═══ TASK DATA

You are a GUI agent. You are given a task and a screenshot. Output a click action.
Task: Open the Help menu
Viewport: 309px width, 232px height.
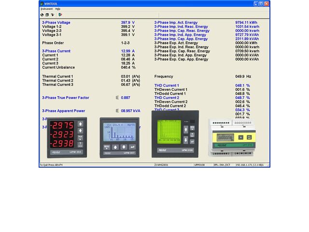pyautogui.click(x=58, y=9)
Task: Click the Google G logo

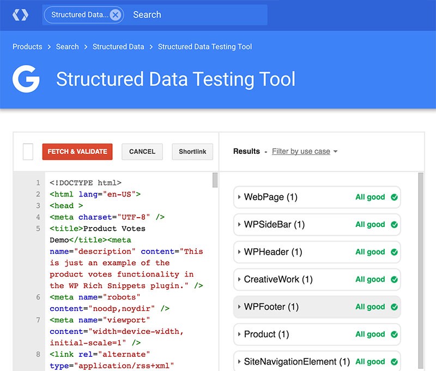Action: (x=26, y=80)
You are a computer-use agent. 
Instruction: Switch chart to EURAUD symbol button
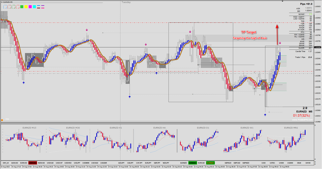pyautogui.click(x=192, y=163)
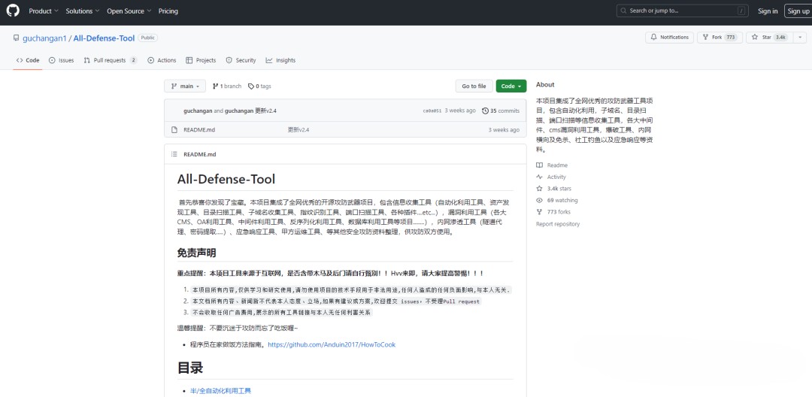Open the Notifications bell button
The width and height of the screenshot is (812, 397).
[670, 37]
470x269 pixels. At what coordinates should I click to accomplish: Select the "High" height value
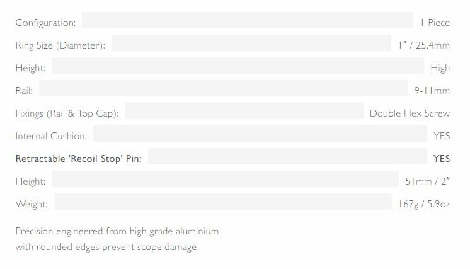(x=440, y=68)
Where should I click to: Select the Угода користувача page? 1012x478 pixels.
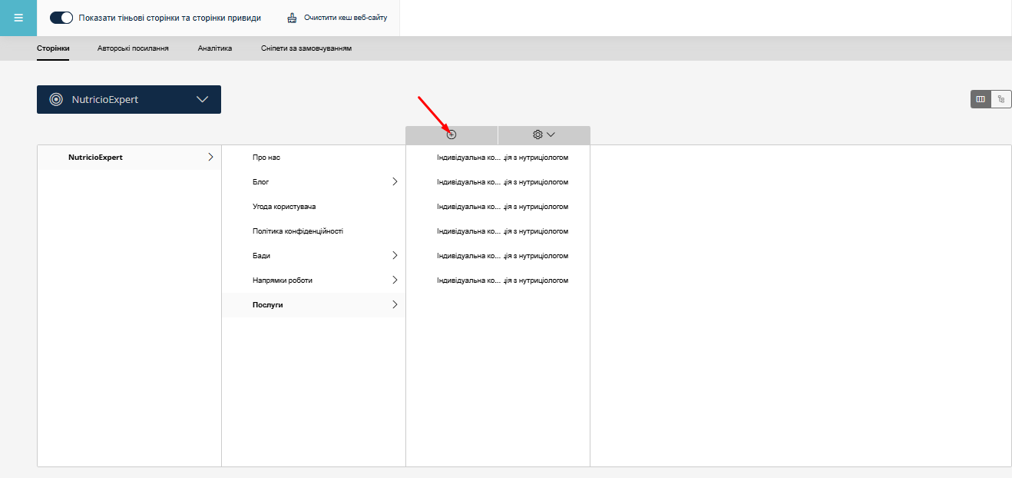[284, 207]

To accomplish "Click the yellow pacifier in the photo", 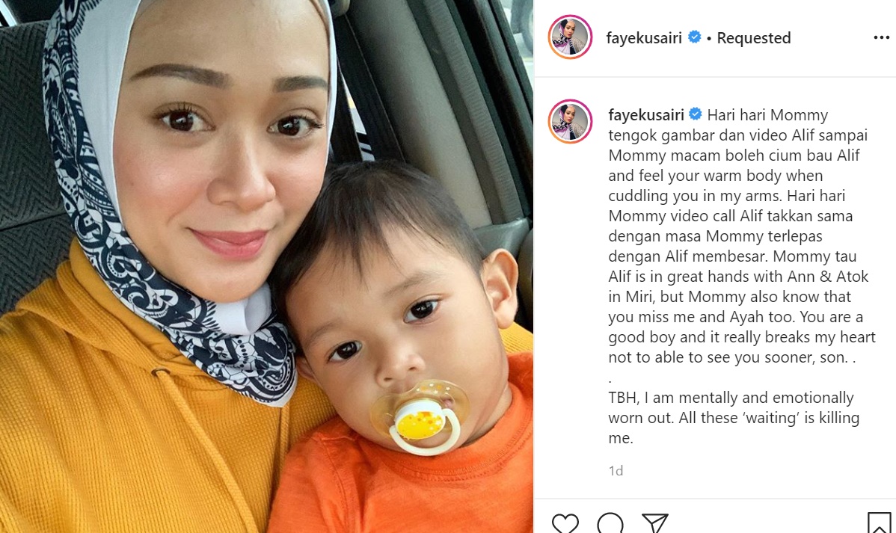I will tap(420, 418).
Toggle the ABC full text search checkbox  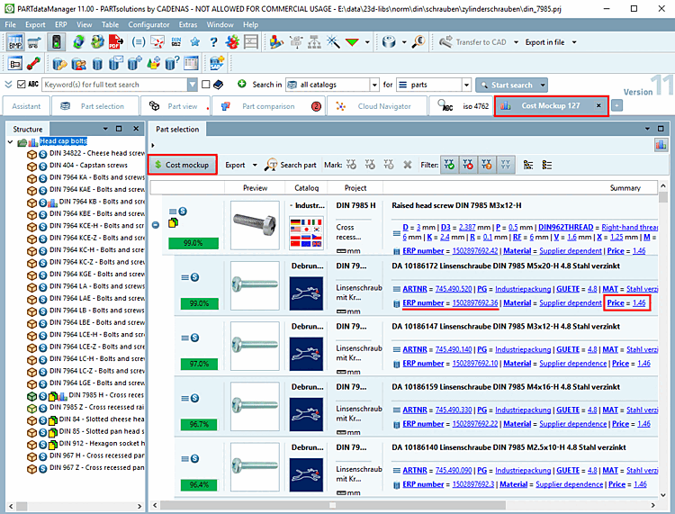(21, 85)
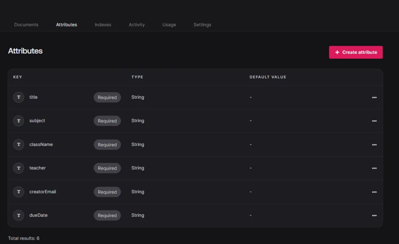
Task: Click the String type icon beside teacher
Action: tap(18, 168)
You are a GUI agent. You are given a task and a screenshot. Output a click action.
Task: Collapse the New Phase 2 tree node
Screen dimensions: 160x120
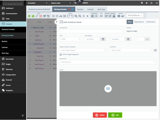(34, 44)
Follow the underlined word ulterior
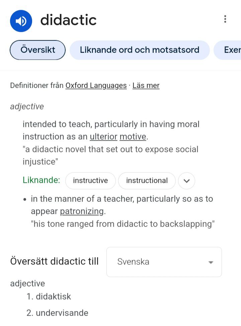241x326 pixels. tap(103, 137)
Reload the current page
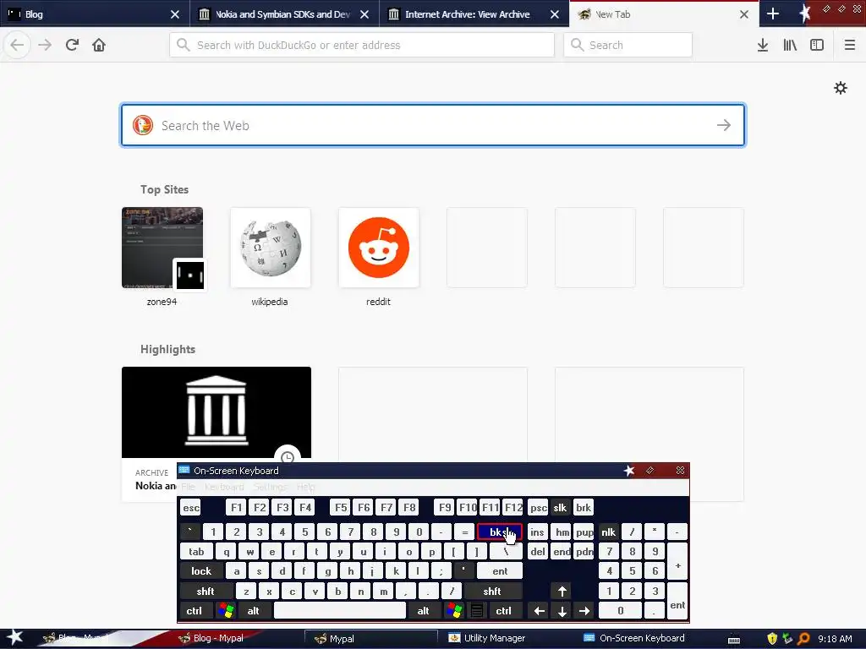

══════

• **TASK BRIEF**: Working down from the line with "Screen dimensions: 160x120", copy each line exactly until the last line of the entries, which is also included. Omit the pictures.

• **RESPONSE AREA**:
Screen dimensions: 160x120
(34, 44)
Follow the underlined word ulterior
241x326 pixels. tap(103, 137)
Reload the current page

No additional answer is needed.